- DOCUMENT TEXT -
- - - - - - -
Rendell's administration originally sought a statewide mandate for the computerized infection tracking systems so that health officials could make uniform comparisons. But the state's hospitals fought back, arguing that the requirement was a costly mandate that would unfairly penalize small hospitals that have lower infection rates.

Under a compromise in the law, hospitals are allowed to opt out of the computerization requirement for now if they can demonstrate to the state Health Department that they lack the money or technological capability to do so.

Roughly one-fifth of the state's 163 general hospitals have told the department they will not install new monitoring systems, mainly due to budget constraints. The law requires each of those hospitals to have a written plan in place that explains how it will collect the data and a process for verifying its accuracy.

Other types of hospitals — such as psychiatric, long-term acute care and rehabilitation hospitals — are not being expected to install such systems because of their size or specialty, department spokeswoman Stacy Kriedeman said.

The hospitals that are proceeding are about evenly split between facilities that expect to meet the Dec. 31 deadline for implementing electronic monitoring and others that may need more time due to an overwhelming demand on the relatively small number of companies that provide the technology, said Stacy Mitchell, the health department's deputy secretary of quality assurance.

"We have to be flexible about that, because it's not the hospitals' fault," Mitchell said.
Electronic surveillance is a relatively new technology that has emerged over the past several years, and definitive studies on its cost-effectiveness are difficult to track down.

"It would be a complicated and expensive study to rigorously study whether there were cost savings," said Dr. William Trick, an internal medicine physician and researcher at John H. Stroger Jr. Hospital in Chicago. But Trick said his research has found that computerized monitoring can improve the efficiency and likely the reliability of infection tracking.

Trick and other researchers found that computer algorithms were more accurate than manual records reviews in detecting bloodstream infections associated with catheters inserted into a large vein, according to a 2004 study published in the CDC journal Emerging Infectious Diseases.

The algorithms were more likely to agree with a separate, independent review of the infection data than the determination of an infection-control professional who examined the records by hand, Trick said. But rather than rely solely on the computer to tell them something is wrong, there may be some advantages for hospitals to have their infection-control experts evaluate and interpret the data, he said.
- - - - - - -
- PROMPT A -
Decide whether each statement agrees with the article on hospital infection tracking. Answer yes or no for each, quoting the deciding words of the article. (i) About one-fifth of the state's general hospitals have said they will not install new monitoring systems. (ii) Psychiatric hospitals are expected to install the computerized systems. (iii) The 2004 study found manual records reviews more accurate than computer algorithms at detecting catheter-associated bloodstream infections.
- PROMPT B -
Carry on the article on hospital infection tracking, starting after its final sentence.
- - - - - - -
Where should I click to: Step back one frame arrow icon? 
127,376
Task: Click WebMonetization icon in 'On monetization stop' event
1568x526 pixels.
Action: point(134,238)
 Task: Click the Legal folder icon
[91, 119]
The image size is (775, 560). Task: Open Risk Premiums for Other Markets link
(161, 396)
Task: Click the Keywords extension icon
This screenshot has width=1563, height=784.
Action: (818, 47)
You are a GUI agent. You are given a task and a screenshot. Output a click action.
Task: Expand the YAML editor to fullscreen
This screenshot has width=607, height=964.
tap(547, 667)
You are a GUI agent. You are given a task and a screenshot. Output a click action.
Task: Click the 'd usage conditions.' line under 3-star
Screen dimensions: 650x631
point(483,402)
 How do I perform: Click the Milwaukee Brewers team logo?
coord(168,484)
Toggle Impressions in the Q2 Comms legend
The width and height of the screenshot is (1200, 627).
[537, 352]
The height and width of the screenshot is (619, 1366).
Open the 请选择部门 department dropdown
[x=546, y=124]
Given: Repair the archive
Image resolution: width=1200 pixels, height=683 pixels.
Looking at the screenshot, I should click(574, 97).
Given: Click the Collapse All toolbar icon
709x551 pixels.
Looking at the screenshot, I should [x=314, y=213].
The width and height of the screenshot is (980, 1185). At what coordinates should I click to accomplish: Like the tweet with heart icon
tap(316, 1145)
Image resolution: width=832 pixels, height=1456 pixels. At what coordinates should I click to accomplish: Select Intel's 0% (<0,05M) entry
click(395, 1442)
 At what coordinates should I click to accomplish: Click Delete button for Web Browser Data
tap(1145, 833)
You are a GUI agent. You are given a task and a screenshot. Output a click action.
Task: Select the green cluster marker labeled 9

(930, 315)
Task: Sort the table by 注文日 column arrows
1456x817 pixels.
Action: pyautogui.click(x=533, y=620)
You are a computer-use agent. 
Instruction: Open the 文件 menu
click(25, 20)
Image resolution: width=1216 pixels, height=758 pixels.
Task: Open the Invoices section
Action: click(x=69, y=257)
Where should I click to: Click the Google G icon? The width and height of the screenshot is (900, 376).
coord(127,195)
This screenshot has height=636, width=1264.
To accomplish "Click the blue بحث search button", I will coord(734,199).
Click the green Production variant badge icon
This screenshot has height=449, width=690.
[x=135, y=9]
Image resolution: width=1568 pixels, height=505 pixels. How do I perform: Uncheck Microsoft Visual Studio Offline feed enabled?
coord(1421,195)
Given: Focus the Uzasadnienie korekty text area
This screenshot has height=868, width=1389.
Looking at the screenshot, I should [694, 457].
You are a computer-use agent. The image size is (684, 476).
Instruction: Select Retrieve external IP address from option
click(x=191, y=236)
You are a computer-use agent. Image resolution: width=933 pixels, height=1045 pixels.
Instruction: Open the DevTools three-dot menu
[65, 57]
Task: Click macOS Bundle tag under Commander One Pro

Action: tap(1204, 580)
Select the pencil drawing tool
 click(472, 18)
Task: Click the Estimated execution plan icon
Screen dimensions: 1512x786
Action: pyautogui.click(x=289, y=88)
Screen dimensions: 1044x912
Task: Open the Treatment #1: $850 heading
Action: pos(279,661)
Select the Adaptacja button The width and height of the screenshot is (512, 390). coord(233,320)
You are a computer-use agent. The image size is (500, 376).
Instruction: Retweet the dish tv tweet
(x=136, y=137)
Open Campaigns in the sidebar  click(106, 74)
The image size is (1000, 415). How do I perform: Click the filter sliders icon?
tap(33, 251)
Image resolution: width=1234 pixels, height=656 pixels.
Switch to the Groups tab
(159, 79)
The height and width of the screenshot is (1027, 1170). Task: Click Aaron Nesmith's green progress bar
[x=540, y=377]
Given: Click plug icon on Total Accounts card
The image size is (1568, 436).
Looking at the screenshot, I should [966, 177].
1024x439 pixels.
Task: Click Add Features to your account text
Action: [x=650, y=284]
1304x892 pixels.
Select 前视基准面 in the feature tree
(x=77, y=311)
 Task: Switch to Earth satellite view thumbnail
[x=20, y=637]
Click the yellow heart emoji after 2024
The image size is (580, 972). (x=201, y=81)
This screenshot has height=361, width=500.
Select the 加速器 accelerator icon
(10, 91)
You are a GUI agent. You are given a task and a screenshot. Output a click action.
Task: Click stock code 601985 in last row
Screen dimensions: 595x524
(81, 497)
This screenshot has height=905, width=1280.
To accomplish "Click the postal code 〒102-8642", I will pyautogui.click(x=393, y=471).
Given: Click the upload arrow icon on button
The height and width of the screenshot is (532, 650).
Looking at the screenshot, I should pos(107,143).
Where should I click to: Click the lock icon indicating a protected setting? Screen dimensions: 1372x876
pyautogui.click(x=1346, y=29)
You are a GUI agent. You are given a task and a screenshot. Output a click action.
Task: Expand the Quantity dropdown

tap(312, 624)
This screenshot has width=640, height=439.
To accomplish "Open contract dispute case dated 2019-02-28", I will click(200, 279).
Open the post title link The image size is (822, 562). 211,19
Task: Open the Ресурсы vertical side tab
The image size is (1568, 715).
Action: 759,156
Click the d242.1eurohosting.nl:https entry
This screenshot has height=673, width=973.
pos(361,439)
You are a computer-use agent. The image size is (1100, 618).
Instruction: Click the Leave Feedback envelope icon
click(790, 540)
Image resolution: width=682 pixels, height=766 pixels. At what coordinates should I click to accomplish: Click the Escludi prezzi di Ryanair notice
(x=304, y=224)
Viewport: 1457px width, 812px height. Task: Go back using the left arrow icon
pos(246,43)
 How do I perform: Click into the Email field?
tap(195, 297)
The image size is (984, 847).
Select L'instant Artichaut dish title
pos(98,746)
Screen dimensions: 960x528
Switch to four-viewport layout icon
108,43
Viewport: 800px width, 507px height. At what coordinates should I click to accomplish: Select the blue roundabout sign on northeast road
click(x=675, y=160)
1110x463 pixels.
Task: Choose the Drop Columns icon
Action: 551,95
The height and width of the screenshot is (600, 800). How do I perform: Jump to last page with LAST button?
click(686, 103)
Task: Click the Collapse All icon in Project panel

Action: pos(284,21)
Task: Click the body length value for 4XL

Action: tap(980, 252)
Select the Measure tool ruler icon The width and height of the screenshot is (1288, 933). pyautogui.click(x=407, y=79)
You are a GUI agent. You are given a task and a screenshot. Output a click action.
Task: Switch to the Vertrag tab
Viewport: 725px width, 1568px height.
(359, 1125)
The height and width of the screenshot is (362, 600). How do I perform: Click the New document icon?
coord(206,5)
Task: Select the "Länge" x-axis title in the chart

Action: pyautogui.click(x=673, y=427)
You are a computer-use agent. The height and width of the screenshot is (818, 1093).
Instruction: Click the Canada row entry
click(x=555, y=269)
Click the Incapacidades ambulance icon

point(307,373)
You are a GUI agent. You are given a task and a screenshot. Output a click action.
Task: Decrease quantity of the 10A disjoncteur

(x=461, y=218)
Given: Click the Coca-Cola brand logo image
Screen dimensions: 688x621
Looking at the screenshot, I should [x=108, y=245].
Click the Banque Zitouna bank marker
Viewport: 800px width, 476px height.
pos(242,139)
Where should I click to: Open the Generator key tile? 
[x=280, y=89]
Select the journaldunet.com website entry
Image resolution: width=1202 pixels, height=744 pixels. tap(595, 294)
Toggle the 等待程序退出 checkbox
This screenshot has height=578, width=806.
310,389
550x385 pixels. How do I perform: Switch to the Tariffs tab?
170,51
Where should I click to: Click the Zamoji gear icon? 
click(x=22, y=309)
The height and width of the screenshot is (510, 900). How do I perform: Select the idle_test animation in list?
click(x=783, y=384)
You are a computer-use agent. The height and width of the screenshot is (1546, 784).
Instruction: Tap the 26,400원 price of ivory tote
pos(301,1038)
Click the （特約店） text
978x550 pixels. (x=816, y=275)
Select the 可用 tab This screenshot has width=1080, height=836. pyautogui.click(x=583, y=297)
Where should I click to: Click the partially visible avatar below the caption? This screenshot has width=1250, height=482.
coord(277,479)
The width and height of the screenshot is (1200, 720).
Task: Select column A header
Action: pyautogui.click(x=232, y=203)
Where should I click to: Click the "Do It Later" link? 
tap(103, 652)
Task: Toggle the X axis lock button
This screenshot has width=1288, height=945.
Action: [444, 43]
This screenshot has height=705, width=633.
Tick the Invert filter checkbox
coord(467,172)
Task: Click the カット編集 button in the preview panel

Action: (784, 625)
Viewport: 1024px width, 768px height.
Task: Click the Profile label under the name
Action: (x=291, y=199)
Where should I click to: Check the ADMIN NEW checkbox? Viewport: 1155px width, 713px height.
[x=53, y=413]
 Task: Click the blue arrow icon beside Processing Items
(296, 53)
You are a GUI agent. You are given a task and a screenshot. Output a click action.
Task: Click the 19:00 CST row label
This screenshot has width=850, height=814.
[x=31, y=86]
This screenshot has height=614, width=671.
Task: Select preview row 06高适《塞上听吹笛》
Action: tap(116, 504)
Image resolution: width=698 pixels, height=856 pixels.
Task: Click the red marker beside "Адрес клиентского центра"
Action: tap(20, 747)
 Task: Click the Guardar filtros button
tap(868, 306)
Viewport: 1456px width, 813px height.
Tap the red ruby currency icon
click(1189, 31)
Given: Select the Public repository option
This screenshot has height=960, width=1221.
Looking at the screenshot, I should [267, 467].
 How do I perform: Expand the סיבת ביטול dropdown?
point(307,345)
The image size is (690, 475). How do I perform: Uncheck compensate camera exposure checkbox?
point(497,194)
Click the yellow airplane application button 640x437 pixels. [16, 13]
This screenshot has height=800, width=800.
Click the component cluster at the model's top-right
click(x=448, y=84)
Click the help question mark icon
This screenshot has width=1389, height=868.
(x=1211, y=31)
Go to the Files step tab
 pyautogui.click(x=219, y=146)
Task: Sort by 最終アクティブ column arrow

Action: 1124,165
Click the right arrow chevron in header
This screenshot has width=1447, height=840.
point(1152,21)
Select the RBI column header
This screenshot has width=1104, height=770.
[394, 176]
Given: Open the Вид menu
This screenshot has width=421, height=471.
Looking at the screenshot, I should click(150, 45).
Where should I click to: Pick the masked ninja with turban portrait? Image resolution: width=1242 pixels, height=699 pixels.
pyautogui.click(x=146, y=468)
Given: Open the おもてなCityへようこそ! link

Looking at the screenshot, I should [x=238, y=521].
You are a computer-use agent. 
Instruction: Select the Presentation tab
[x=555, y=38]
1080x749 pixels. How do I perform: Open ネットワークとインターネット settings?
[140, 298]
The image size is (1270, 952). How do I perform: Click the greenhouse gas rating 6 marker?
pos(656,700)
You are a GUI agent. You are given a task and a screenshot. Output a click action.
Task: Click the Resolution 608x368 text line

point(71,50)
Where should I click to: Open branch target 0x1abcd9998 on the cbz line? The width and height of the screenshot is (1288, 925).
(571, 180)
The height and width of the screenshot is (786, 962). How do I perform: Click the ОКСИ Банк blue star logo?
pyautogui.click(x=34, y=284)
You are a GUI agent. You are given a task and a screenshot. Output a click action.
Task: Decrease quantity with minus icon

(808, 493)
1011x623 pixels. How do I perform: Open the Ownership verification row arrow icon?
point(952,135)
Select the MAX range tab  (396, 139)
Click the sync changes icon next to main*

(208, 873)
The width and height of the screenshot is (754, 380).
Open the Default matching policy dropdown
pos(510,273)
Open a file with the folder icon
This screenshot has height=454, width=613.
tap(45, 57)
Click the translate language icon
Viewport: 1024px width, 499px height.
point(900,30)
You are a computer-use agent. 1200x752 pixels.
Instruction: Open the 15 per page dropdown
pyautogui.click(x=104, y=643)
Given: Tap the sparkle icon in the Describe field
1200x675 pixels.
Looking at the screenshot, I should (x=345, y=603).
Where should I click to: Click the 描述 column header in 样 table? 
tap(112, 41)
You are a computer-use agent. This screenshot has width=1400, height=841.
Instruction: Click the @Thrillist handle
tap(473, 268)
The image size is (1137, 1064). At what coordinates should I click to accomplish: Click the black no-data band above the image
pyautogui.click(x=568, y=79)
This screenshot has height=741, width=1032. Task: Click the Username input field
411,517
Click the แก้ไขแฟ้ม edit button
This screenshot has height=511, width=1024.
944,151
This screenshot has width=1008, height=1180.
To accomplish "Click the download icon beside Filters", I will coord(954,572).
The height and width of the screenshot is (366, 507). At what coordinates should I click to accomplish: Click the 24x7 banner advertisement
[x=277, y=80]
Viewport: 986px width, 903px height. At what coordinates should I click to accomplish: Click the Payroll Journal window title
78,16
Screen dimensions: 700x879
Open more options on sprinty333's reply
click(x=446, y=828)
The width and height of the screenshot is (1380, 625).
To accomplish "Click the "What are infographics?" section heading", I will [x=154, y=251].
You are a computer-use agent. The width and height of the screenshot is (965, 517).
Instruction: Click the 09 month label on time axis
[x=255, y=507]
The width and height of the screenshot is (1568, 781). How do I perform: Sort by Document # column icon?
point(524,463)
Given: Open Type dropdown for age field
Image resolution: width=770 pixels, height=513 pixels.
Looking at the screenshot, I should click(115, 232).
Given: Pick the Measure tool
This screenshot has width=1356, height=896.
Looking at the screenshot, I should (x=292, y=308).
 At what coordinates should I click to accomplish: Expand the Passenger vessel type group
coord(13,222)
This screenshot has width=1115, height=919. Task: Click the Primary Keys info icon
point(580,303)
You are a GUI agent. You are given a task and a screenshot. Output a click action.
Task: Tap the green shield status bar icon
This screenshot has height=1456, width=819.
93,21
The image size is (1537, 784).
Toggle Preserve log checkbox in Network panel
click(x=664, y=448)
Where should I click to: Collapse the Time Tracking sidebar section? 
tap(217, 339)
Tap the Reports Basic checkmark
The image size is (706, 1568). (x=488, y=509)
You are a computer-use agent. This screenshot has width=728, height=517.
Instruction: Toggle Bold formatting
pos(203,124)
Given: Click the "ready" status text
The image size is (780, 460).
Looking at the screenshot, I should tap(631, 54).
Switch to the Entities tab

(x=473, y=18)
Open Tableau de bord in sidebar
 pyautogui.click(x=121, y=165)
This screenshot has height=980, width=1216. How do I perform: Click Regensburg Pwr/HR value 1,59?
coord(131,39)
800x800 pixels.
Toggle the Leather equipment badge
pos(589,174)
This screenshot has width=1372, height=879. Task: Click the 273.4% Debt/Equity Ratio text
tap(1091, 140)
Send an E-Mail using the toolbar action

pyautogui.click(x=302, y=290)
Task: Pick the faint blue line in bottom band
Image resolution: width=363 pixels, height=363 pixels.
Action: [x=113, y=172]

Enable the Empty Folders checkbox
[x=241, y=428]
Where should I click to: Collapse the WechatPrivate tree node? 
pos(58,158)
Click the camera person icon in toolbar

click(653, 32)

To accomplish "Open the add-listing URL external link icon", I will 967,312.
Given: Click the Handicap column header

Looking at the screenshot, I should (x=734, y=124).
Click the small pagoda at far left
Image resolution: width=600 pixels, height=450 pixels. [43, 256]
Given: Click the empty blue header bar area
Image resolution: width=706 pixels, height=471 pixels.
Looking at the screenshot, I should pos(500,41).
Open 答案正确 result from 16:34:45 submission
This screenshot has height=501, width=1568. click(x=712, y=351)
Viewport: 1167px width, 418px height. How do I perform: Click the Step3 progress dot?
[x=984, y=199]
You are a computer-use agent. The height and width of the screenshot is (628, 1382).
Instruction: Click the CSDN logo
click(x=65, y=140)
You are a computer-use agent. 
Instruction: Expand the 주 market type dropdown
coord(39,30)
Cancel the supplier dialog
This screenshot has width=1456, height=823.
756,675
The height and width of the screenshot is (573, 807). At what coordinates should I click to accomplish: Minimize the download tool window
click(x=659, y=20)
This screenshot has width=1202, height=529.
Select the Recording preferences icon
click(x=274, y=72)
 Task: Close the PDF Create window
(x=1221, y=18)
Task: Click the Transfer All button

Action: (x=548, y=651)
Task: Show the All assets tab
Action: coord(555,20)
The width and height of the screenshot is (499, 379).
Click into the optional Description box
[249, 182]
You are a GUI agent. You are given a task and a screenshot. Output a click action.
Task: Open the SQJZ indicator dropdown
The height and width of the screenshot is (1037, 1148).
- - - - - - -
- ANSWER A -
(i) Yes: "Roughly one-fifth of the state's 163 general hospitals have told the department they will not install new monitoring systems"
(ii) No: "Other types of hospitals — such as psychiatric, long-term acute care and rehabilitation hospitals — are not being expected to install such systems"
(iii) No: "computer algorithms were more accurate than manual records reviews in detecting bloodstream infections associated with catheters inserted into a large vein"

- ANSWER B -
"There might be benefits of a hybrid system in which both algorithmic and human interpretations are used," Trick said. The Joint Commission, a national nonprofit organization that accredits hospitals, has not taken a position on whether hospitals should adopt the technology, said Louise Kuhny, the commission's senior associate director for standards interpretation. "While good old infection-control data collection works, and what some people call 'shoe-leather epidemiology' has been used with success, there are some aids that can help infection-control practitioners," Kuhny said.

Computerized systems, she said, "should be considered a tool in data collection but they do not entirely replace (traditional) surveillance."

Hershey Medical Center has been using its computerized system, which cost about $268,000 to install and set up, for about 2 1/2 years, said Dr. Greg Caputo, the hospital's chief quality officer.

In the first year, the hospital saw the rate of reported infections increase dramatically because the system was capable of identifying "virtually all of the infections" in the hospital, Caputo said. Previously, the hospital's old system relied on samples of the patient population.

"Since that time, we've seen a gradual decrease in the overall rate of infection," Caputo said. Torregrossa is hopeful that hospitals that are reluctant to embrace the technology will eventually do so once they see the impact it has on reducing infection rates.

"We certainly are going to urge hospitals to use electronic surveillance systems," Torregrossa said. "We think their benefit has been proven."